La politique commerciale et le Québec
Le Projet 2025 propose non seulement d’éliminer les obstacles gouvernementaux à la production alimentaire (climat, environnement, règles administratives et programmes d’aide financière), il entend également lever les barrières commerciales étrangères qui limitent l’accès des produits agricoles américains. Un chapitre du Projet 2025 est consacré à une politique commerciale internationale renouvelée et très protectionniste, voire isolationniste. Ici, tout en redéfinissant sa philosophie économique internationale et en se repliant sur elle-même, les États-Unis érigeraient de nombreuses barrières au commerce.

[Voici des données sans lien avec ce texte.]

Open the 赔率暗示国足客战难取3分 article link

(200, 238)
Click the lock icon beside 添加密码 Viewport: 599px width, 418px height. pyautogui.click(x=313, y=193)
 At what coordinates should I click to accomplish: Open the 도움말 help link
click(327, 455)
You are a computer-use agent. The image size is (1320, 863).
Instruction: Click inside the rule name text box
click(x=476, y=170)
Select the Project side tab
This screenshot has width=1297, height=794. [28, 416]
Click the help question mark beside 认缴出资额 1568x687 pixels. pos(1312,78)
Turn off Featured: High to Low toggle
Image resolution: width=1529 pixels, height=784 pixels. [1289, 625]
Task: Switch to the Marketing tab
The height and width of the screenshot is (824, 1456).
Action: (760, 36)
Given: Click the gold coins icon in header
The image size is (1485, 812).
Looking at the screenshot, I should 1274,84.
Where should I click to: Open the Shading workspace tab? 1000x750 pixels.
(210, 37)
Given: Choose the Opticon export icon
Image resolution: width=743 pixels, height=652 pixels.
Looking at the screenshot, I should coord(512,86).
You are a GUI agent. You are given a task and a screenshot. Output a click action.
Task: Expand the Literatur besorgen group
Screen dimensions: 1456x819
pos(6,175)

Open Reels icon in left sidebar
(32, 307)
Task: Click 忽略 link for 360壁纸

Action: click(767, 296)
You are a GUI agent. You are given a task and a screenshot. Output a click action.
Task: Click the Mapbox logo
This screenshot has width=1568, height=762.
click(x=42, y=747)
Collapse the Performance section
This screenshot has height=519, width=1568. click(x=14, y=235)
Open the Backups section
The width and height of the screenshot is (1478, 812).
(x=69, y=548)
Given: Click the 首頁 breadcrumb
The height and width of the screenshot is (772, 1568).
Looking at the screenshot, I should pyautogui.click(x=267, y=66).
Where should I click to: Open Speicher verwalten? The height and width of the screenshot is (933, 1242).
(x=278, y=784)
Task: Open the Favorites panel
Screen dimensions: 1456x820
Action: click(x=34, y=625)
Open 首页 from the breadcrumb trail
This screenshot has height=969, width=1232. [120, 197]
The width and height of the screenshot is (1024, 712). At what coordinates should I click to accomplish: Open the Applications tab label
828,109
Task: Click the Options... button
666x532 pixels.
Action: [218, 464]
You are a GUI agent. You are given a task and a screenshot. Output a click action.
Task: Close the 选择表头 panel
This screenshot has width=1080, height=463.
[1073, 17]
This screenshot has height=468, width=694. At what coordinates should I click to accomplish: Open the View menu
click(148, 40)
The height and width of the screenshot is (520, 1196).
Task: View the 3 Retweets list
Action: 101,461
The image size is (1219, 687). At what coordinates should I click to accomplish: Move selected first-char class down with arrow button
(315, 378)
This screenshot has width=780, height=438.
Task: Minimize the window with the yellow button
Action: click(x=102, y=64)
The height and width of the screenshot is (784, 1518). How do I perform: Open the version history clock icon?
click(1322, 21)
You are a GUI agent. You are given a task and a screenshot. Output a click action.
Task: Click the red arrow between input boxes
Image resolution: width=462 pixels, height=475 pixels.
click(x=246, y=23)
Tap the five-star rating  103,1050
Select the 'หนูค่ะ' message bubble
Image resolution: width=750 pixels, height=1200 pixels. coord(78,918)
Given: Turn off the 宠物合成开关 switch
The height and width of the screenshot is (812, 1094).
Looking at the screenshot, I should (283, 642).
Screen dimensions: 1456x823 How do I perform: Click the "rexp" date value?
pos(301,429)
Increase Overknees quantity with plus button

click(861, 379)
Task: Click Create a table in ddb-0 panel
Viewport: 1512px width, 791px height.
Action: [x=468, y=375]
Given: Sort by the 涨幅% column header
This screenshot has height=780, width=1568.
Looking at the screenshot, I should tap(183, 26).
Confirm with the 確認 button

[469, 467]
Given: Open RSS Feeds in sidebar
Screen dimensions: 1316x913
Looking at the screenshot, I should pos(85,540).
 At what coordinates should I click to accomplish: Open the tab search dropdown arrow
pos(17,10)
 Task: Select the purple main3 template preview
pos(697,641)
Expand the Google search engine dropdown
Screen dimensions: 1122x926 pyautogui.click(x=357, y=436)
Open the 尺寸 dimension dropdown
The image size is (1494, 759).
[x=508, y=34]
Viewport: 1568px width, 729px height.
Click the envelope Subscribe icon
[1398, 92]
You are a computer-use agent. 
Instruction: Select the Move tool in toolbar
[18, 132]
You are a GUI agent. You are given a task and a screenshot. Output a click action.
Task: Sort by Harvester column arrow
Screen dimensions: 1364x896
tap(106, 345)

Attention ! Alors que le Québec exporte la grande majorité de ses produits agroalimentaires aux États-Unis, l’Accord Canada-États-Unis-Mexique (ACEUM) ainsi que les règles de l’Organisation mondiale du commerce (OMC) pourraient être remises en question. Dans ce contexte, il serait plus difficile de traverser la frontière sud avec certains de nos produits et plus facile pour des produits américains d’entrer chez nous.

La mise en oeuvre de cette réorientation du USDA et de la politique commerciale internationale des États-Unis porterait un véritable coup de Jarnac à nos exportations et un choc pour notre politique agroalimentaire. On peut même prétendre que celle-ci pourrait menacer le système canadien de gestion de l!offre. Le ressac économique de cette réorientation de la politique américaine serait sans précédent.

La conjoncture électorale
L’élection de Donald Trump n’étant pas acquise, la mise en oeuvre du Projet 2025 demeure incertaine. Cependant, selon les résultats du scrutin, il est possible que celui-ci vienne bousculer notre politique de l’agriculture et de l’agroalimentaire. Bien que nous ne soyons que des spectateurs dans ce débat électoral américain, on doit s’intéresser à ce document. Nous croyons qu’un gouvernement Donald Trump 2.0 nettement plus protectionniste pourrait rompre les équilibres actuels.